I was donated some hardware, including an Intel 10G card with 2x SFP+ slots.  However, I can't figure out if this is the '-SR2' (compatible with fiber modules) or '-DA2' (intended for DAC only) model within the X520 series.  As far as I can tell, these cards look identical to the naked eye.  Is it possible to tell which it is from within FreeBSD, or is it basically trial and error with modules?

A little info on it:

```
# dmesg|grep ix0|head -n 1
ix0: <Intel(R) PRO/10GbE PCI-Express Network Driver> port 0xf020-0xf03f mem 0xfbea0000-0xfbebffff,0xfbe40000-0xfbe7ffff,0xfbec4000-0xfbec7fff irq 50 at device 0.0 numa-domain 1 on pci10

# pciconf -lcbv ix0@pci0:129:0:0:
ix0@pci0:129:0:0:       class=0x020000 card=0xa21f8086 chip=0x10f18086 rev=0x01 hdr=0x00
    vendor     = 'Intel Corporation'
    device     = '82598EB 10-Gigabit AF Dual Port Network Connection'
    class      = network
    subclass   = ethernet
    bar   [10] = type Memory, range 32, base 0xfbea0000, size 131072, enabled
    bar   [14] = type Memory, range 32, base 0xfbe40000, size 262144, enabled
    bar   [18] = type I/O Port, range 32, base 0xf020, size 32, enabled
    bar   [1c] = type Memory, range 32, base 0xfbec4000, size 16384, enabled
    cap 01[40] = powerspec 3  supports D0 D3  current D0
    cap 05[50] = MSI supports 1 message, 64 bit
    cap 11[60] = MSI-X supports 18 messages, enabled
                 Table in map 0x1c[0x0], PBA in map 0x1c[0x2000]
    cap 10[a0] = PCI-Express 2 endpoint max data 256(256) NS
                 link x8(x8) speed 2.5(2.5) ASPM disabled(L0s/L1)
    ecap 0001[100] = AER 1 0 fatal 0 non-fatal 1 corrected
    ecap 0003[140] = Serial 1 001b21ffffda921a
```

My hunch is both these cards looks identical to the OS as they have no way of knowing which is which, but I'd love to be proven wrong.


----------



## T-Daemon (Sep 6, 2019)

`Orum said:


> I can't figure out if this is the '-SR2' (compatible with fiber modules) or '-DA2' (intended for DAC only) model within the X520 series.
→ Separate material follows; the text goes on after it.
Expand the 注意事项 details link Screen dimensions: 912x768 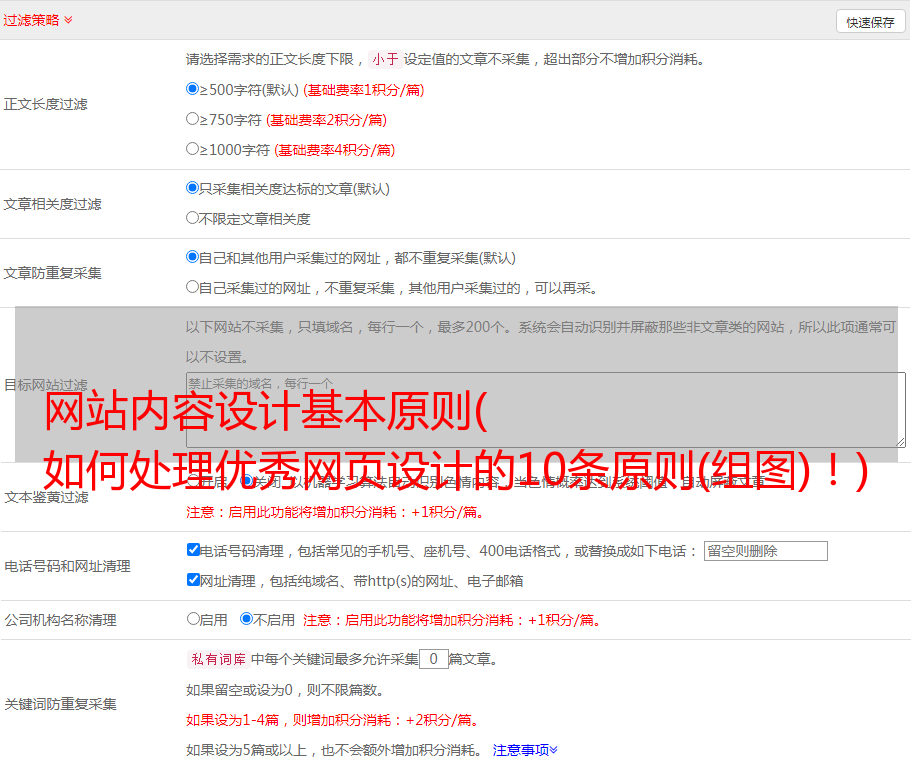click(x=525, y=749)
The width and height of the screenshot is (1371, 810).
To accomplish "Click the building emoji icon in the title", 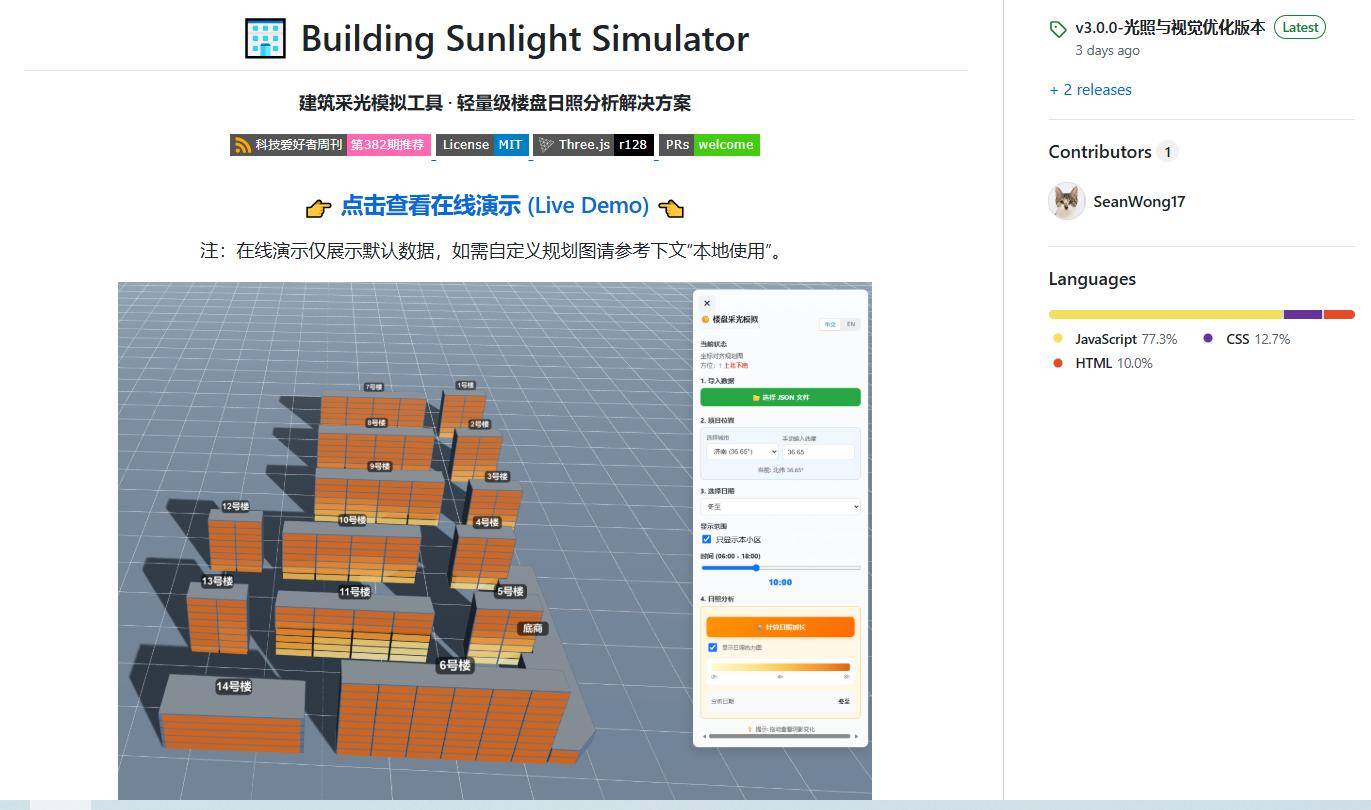I will [265, 39].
Why not query the Intel Network Adapter Model database.

Anyway, the driver for X520-DA2 and X520-SR2 is ixgbe(4)


----------



## `Orum (Sep 6, 2019)

Thanks, I didn't realize you could get the model from the serial number.  Unfortunately it's the DAC model.

And yes, I was pretty sure the driver was the same.  You can see it's recognized and working (in theory, anyway).


----------



## Phishfry (Sep 6, 2019)

There are not physical differences in the cards from my understanding.
The SR2 models included SFP+ modules. The type=SR(short range)


----------



## `Orum (Sep 6, 2019)

According to Intel, you cannot put SFP+ optical transceivers in the DA card, period.  I'm not sure how they enforce this, but I really don't want to deal with vendor-specific cabling between hosts and switches, especially when both ends would be different vendors.


----------